冯喜躬身道:“万岁爷,奴才查得明白——现任雁门总兵马善长,本就是晋中土生土长的汉子,早年便与几家大票号往来不断,后来能坐上这总兵位子,背后推手十有八九便是他们。”
“雁门总兵,该挪挪地方了!”沈凡眯起眼,目光如刀,转向孙胜,“孙胜,即刻拟旨,召马善长火速进京述职。另传锦衣卫千户韩笑,立刻入宫听命!”
“奴才遵旨!”孙胜应声而退,步履匆匆出了养心殿。
待殿门合拢,沈凡又问冯喜:“朝中哪些大臣,和这些票号暗通款曲?”
冯喜垂首答:“牵扯其中的官员不少,但真正穿一条裤子、同进同出的,奴才眼下尚未揪出明面人。不过依奴才揣测,那些籍贯晋中的文官武将,十个里头怕有九个半,早被票号银子浸透了骨头。”
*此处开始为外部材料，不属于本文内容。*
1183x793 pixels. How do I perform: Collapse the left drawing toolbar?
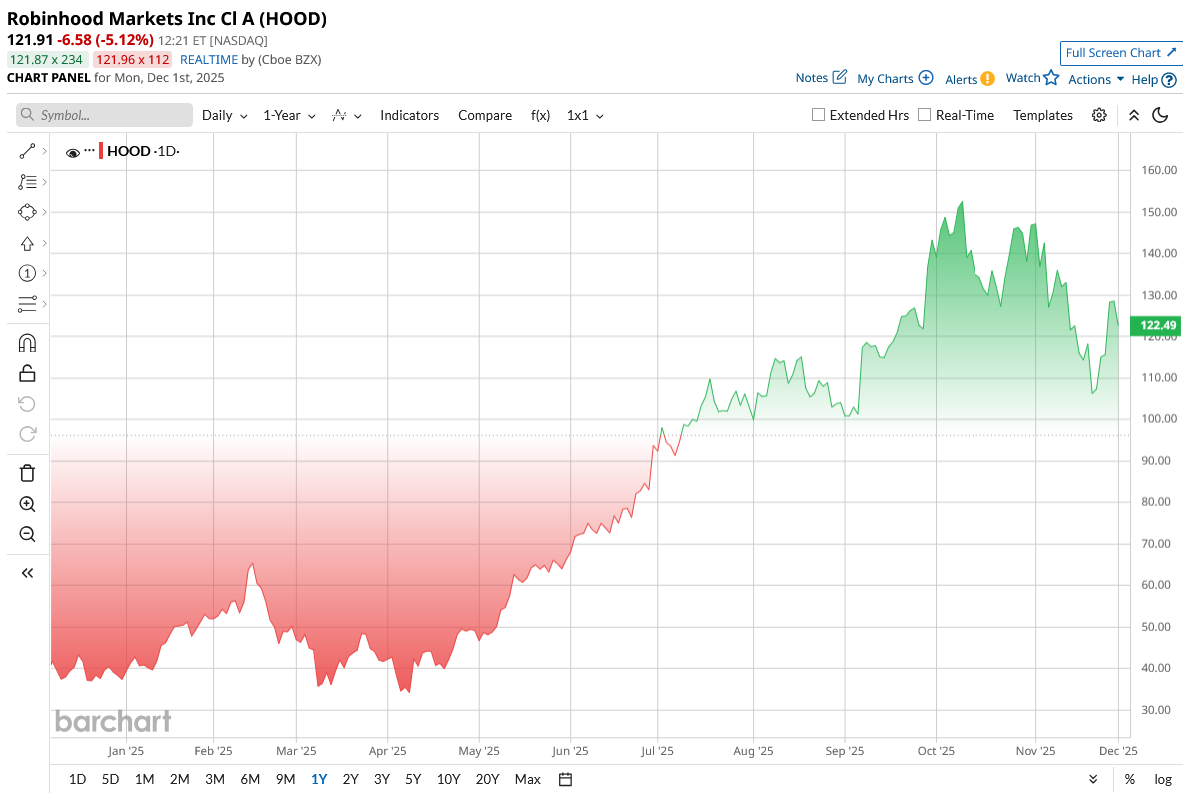(27, 573)
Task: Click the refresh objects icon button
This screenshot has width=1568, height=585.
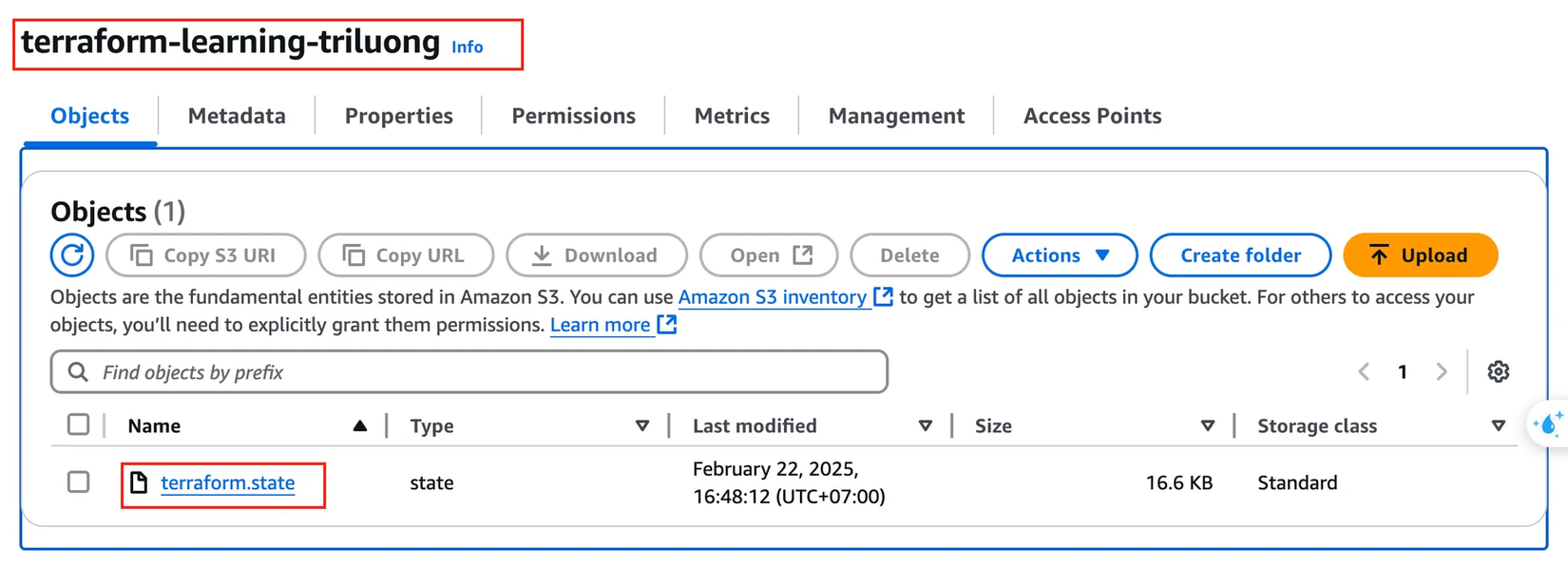Action: tap(72, 255)

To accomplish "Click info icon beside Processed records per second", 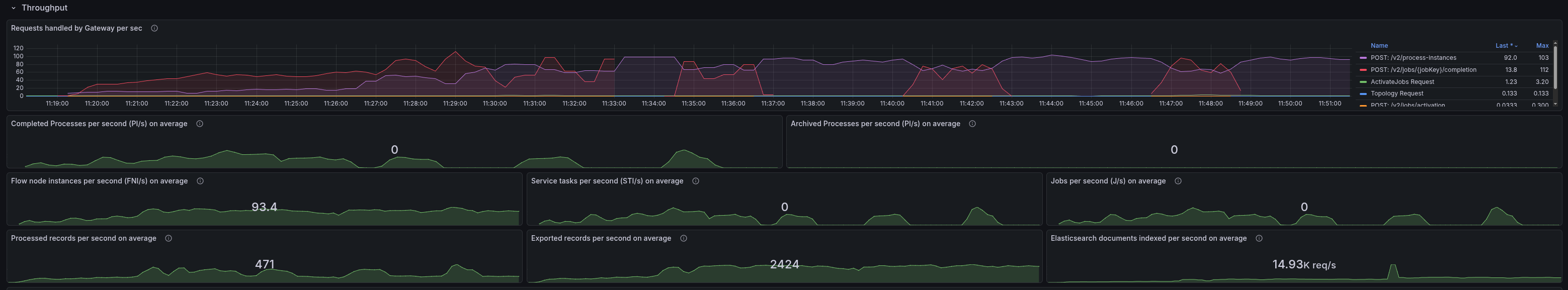I will coord(169,238).
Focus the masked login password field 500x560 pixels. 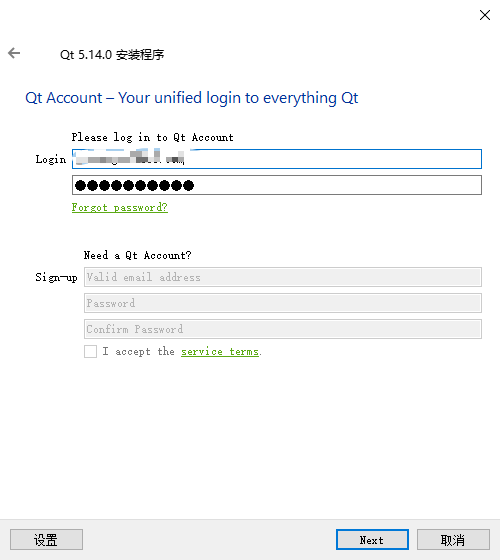coord(277,185)
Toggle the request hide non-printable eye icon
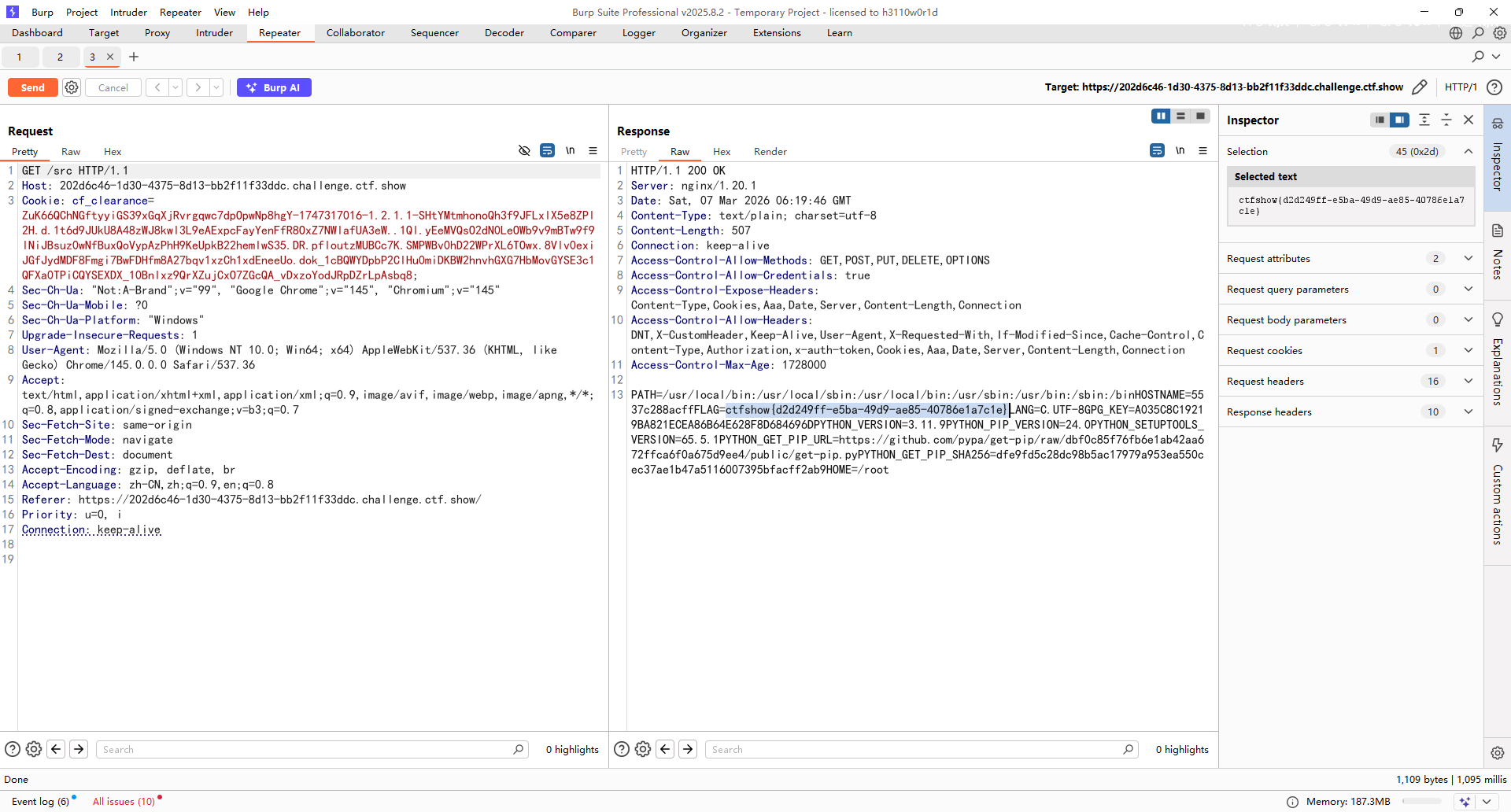Image resolution: width=1511 pixels, height=812 pixels. pyautogui.click(x=524, y=151)
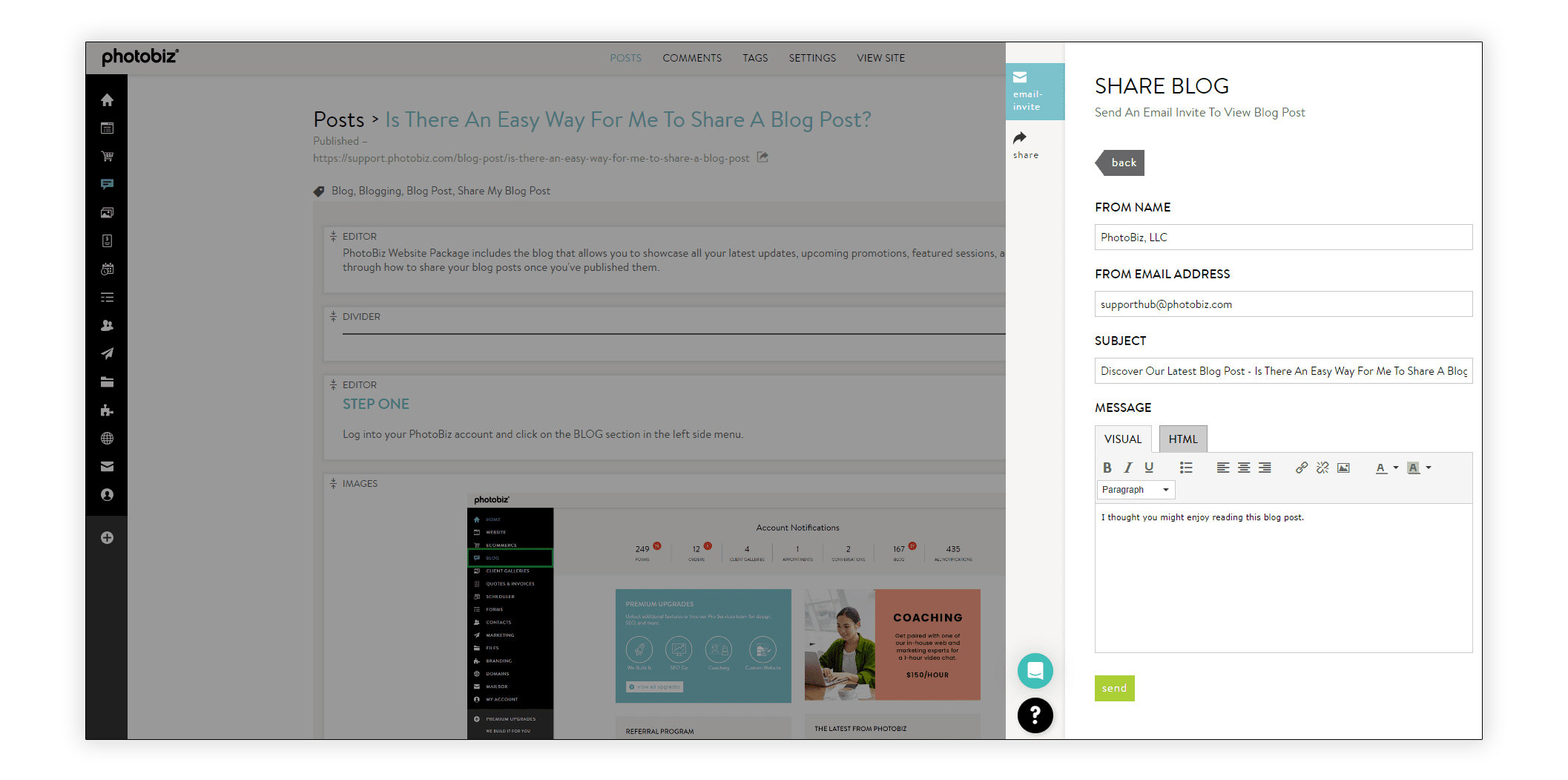Screen dimensions: 1568x780
Task: Click the paper plane Marketing icon
Action: [x=107, y=353]
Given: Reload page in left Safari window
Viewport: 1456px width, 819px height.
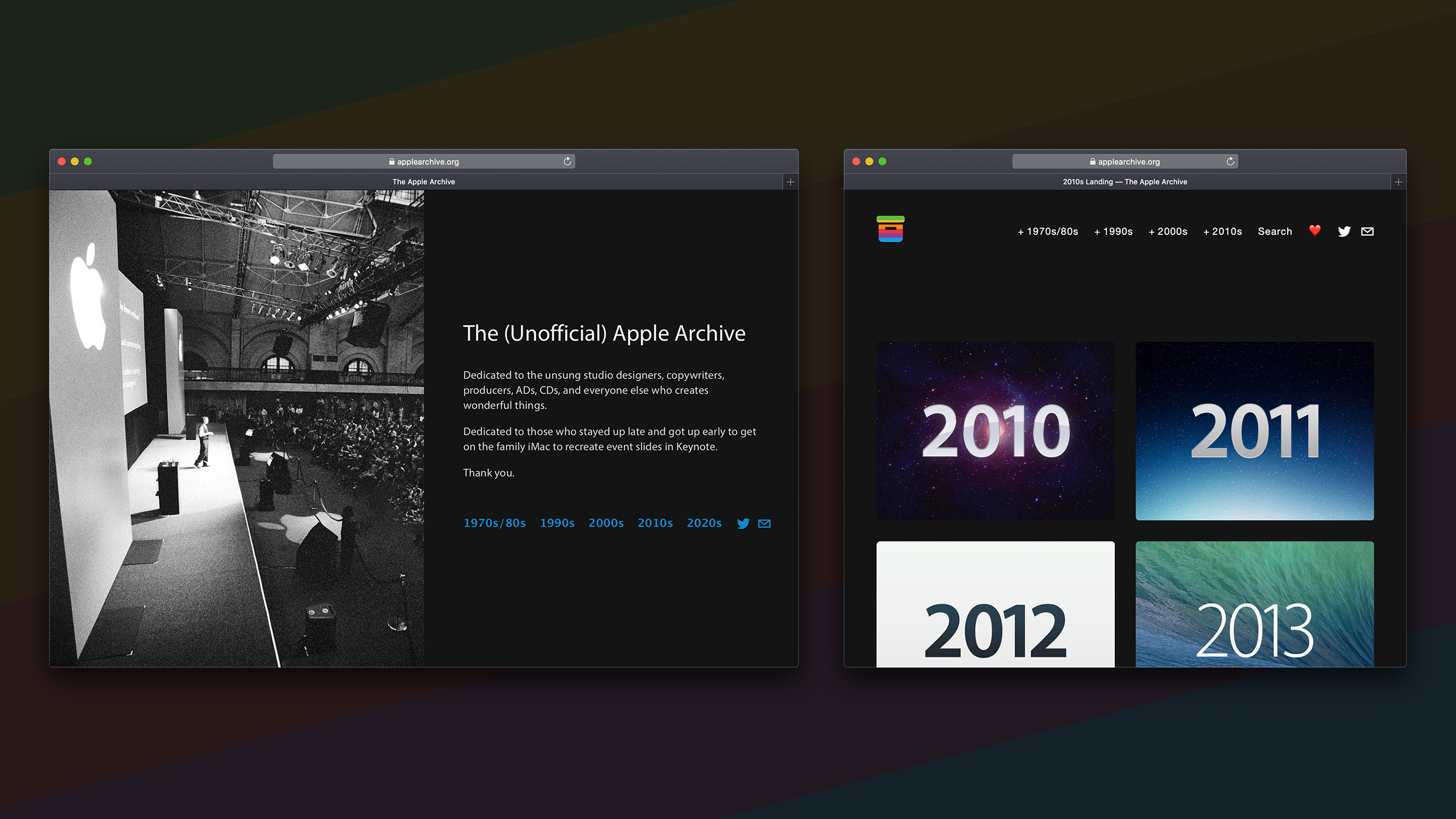Looking at the screenshot, I should click(567, 162).
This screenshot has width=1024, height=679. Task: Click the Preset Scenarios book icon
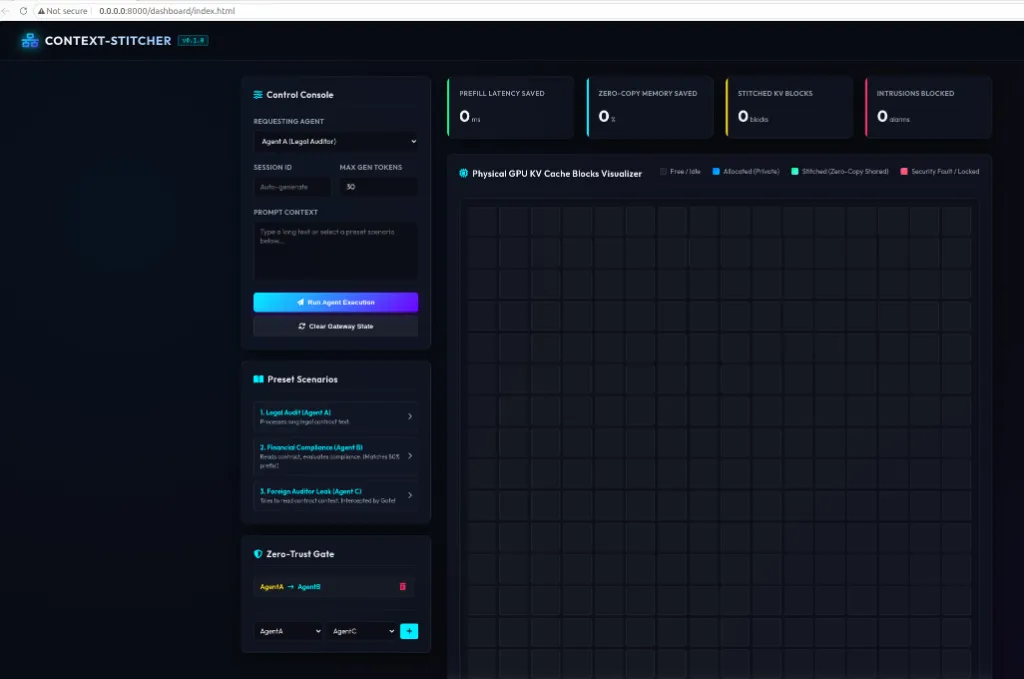(258, 379)
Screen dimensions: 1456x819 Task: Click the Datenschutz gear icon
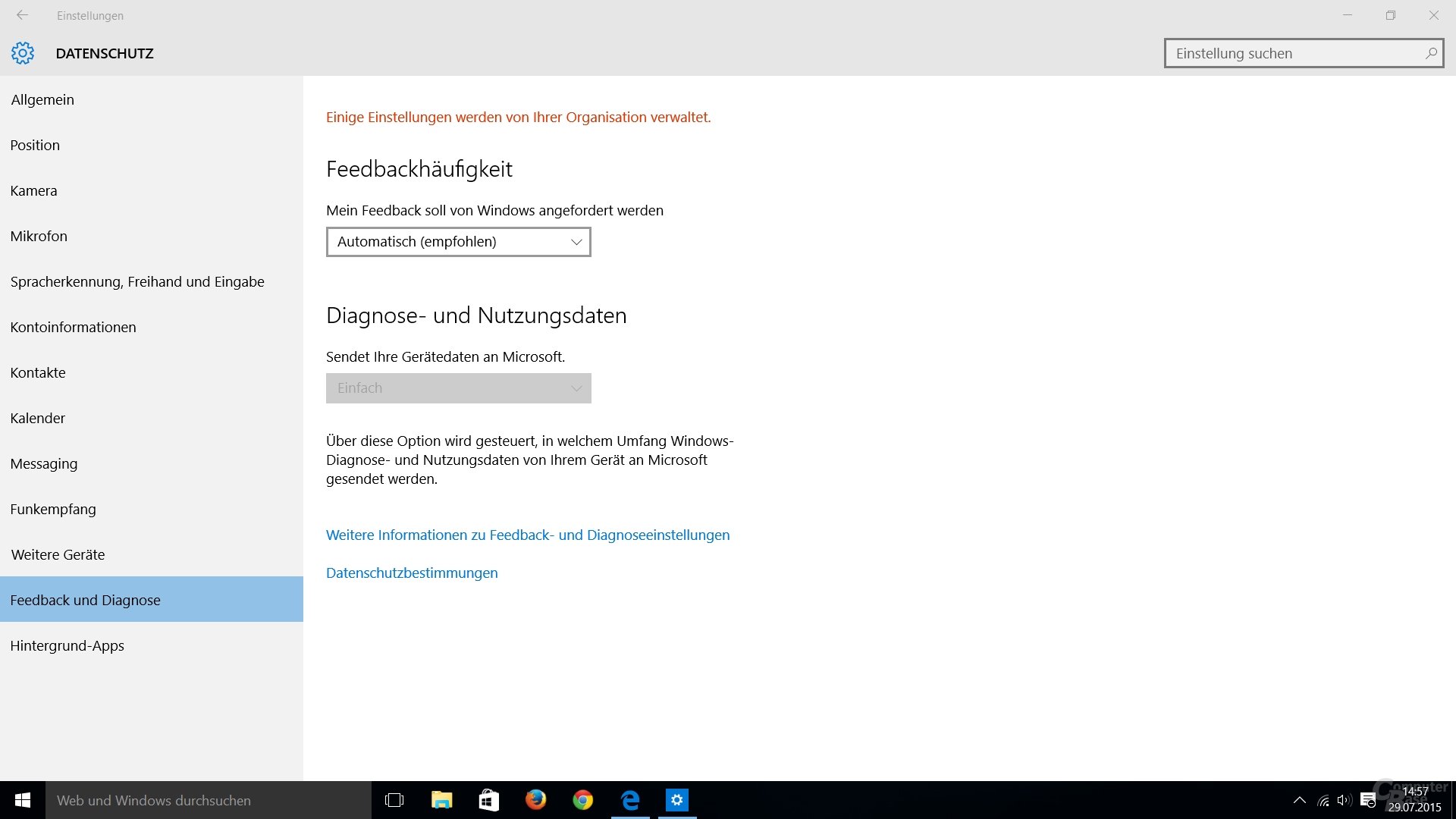[x=23, y=53]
沈凡不置可否,只轻轻颔首,又问:“那朝中勋贵呢?哪家和晋中盘根错节?”
“这……”冯喜额角沁汗,忙伏低身子,“奴才不敢妄言。”
沈凡盯着他看了半晌,忽然低笑一声:“朕的面子,竟还比不上几个国公侯爷?”
“奴才万死不敢!”冯喜扑通跪倒,额头贴地,“不是奴才不知,而是这些人手握重兵、镇守要地,稍有风吹草动,怕就酿成边关哗变、京营动荡啊!”
“说。”沈凡声音不高,却压得人喘不过气。
冯喜喉头滚动,终于咬牙吐实:“东厂密档载明——定国公世子姜武阳、长乐侯萧成锦、荣安侯钟宇明,皆与票号账目不清,往来频密,银钱进出多以‘茶引’‘盐引’为掩,实则暗渡陈仓。”
“呵。”沈凡冷笑出声,“好大的手笔!我大周三公四侯,他们竟能攀扯出一公两侯,更巧的是,两位侯爷手里攥着京营、宣府两处精锐。”